As a percentage of the U.S. Aggregate Index, hybrid ARMs are projected to represent 3.6% by market value. With the addition of the hybrids, the MBS Index is forecast to represent 37.3% of the U.S. Aggregate Index. In addition, Lehman analysts reported that the Aggregate Index would likely shorten by 0.10 years. Finally, analysts stated that this addition would not affect the Global Aggregate Index.

As it currently stands, around 65.2% of Lehman's Agency Hybrid Index consists of 5/1 hybrids, which are largely concentrated in the 4% to 5% coupon range. Analysts also reported that 3/1s make up 9.3%, 7/1s 18.3%, and 10/1s 7.1%, that 38% of the index is in IO loans; and that most of the production is 2004 (27%) and 2005 vintages (38%).

Potential market impact

JPMorgan Securities analysts estimate demand for hybrids from index managers could be as much as $75 billion.
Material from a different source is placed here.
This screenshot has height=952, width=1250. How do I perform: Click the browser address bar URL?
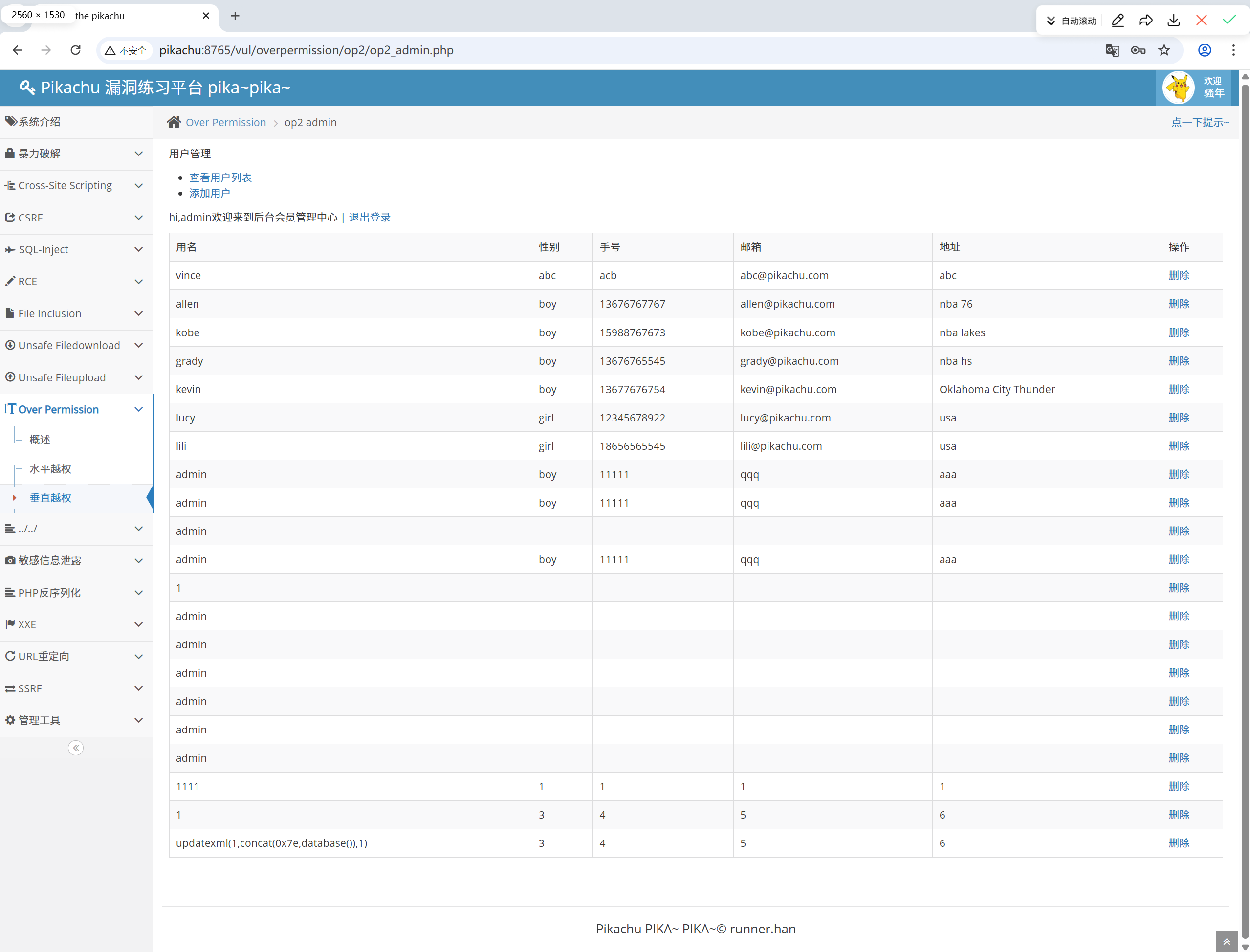pyautogui.click(x=306, y=50)
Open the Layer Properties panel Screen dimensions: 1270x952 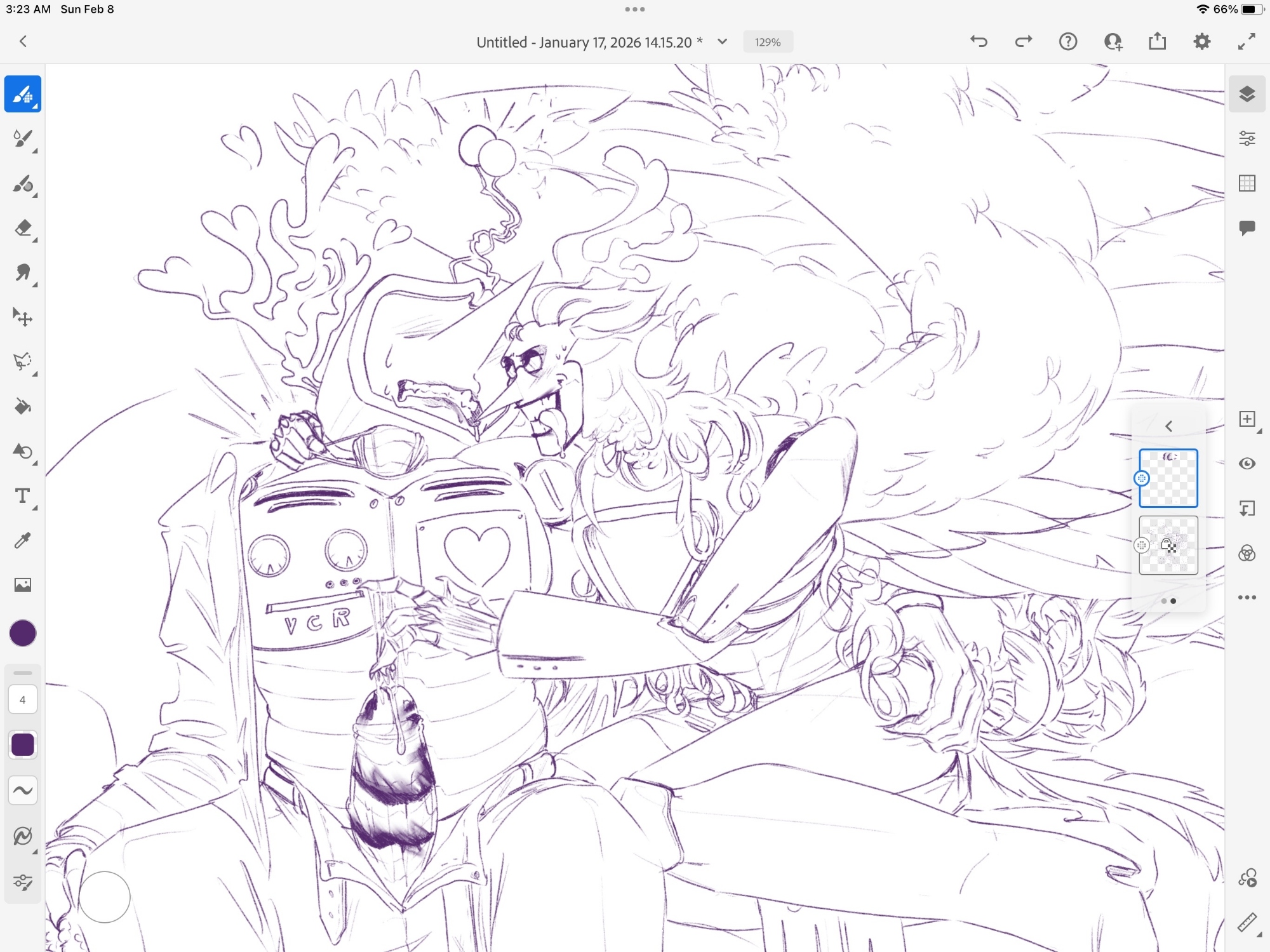point(1247,138)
This is almost eight months of issuance in the agency hybrid market, they noted. Also expected to benefit are non-agency hybrids - even though they are not included in the Index. Investors who need to buy in size will need to look to the non-agency sector, as the new issue supply in agency hybrids is not enough, JPMorgan analysts said.

Meaningful portfolio adjustments to the index changes are not expected to take place until the weeks prior to the April 1 date, Merrill Lynch researchers suggested. They also are not anticipating a dramatic tightening in spreads because many investors already own ARMs as out-of-index investments and as a way to outperform the market. Still, some favorable impact on spreads is expected from those investors who currently do not own ARMs. At the same time, those investors have plenty of time to "wait and see how the market reacts before purchasing," Merrill Lynch analysts said.